Unless You Believe, You Shall Not Understand: Logic, University, and Society in Late Medieval Vienna

Book Cover: Unless You Believe...
Michael H. Shank. Unless You Believe, You Shall Not Understand: Logic, University, and Society in Late Medieval Vienna. Princeton University Press, 1988.

Founded in 1365, not long after the Great Plague ravaged Europe, the University of Vienna was revitalized in 1384 by prominent theologians displaced from Paris–among them Henry of Langenstein. Beginning with the 1384 revival, Michael Shank explores the history of the university and its ties with European intellectual life and the city of Vienna. In so doing he links the abstract discussions of university theologians with the burning of John Hus and Jerome of Prague at the Council of Constance (1415-16) and the destruction of the Jewish community of Lower Austria (1421).

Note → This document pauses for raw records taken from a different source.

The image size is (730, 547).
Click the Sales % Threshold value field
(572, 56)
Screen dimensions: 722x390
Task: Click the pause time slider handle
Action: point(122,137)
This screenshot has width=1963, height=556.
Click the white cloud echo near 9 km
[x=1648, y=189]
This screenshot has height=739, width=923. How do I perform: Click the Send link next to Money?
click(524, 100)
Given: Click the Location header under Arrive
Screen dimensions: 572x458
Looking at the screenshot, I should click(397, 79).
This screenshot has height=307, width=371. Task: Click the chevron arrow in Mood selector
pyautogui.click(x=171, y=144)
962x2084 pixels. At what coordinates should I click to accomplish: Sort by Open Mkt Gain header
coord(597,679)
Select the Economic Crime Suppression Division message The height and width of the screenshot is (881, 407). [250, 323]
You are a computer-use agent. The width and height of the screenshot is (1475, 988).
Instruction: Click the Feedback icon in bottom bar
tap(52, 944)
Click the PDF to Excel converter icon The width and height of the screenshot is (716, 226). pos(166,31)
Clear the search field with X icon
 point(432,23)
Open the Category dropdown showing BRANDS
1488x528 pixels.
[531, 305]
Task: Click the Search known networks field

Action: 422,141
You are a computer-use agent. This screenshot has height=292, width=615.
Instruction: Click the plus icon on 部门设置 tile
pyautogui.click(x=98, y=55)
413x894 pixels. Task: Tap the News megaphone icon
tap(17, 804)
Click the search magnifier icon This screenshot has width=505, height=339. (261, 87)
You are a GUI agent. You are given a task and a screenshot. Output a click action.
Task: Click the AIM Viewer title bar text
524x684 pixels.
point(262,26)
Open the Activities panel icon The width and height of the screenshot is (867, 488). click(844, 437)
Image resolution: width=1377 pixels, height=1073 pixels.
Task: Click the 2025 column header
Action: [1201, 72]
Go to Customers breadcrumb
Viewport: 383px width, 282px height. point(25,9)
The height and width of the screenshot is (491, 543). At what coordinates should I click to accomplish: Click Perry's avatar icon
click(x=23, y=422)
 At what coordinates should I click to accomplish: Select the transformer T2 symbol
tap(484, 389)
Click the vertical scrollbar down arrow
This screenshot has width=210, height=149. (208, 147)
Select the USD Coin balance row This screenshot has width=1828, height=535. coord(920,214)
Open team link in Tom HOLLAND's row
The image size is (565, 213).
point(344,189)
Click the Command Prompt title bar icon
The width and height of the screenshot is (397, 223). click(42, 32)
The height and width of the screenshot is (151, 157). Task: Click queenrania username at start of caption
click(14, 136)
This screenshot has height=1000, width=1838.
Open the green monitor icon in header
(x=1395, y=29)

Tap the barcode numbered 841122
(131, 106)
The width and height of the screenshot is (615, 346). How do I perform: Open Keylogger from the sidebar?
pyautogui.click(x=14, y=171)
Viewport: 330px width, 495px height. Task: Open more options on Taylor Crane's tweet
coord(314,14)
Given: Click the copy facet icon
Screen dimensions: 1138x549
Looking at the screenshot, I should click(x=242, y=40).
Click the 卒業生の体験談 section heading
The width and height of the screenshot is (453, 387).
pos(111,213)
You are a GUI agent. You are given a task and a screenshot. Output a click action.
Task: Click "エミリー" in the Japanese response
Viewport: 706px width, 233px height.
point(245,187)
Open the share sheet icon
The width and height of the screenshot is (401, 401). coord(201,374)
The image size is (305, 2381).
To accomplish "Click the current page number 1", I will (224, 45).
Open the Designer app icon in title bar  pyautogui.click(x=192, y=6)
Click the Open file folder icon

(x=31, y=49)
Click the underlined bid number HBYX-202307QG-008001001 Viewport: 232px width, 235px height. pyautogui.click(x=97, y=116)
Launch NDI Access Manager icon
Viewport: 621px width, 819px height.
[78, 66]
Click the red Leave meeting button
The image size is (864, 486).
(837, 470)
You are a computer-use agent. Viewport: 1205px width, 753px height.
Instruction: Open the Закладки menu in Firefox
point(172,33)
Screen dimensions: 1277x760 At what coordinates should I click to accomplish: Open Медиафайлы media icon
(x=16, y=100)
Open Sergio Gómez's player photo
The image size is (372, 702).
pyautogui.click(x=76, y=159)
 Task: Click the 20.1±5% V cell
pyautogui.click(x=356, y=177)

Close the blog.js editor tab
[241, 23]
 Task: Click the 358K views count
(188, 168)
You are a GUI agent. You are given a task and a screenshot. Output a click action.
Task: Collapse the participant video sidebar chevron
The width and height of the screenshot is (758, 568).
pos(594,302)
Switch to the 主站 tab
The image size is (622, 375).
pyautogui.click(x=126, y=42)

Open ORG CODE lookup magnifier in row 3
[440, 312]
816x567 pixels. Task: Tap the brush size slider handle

Like most other scholars of the period, Henry of Langenstein (d. 1397) at one time believed that Aristotle’s syllogistic was universally valid even in Trinitarian theology. In touch with the vibrant Jewish community in Vienna, Langenstein had high hopes of converting its members by logical argument. When he failed in his purpose, he lost his confidence in Aristotle’s syllogistic as a universal tool of apologetics and handmaiden to Trinitarian theology. (“Unless you believe, you shall not understand,” he quoted from Isaiah, in order to express his change of opinion.) During the next generation, the intellectual climate at the university changed from academic openness to increasing rigidity, and theologians turned from argument to persecution.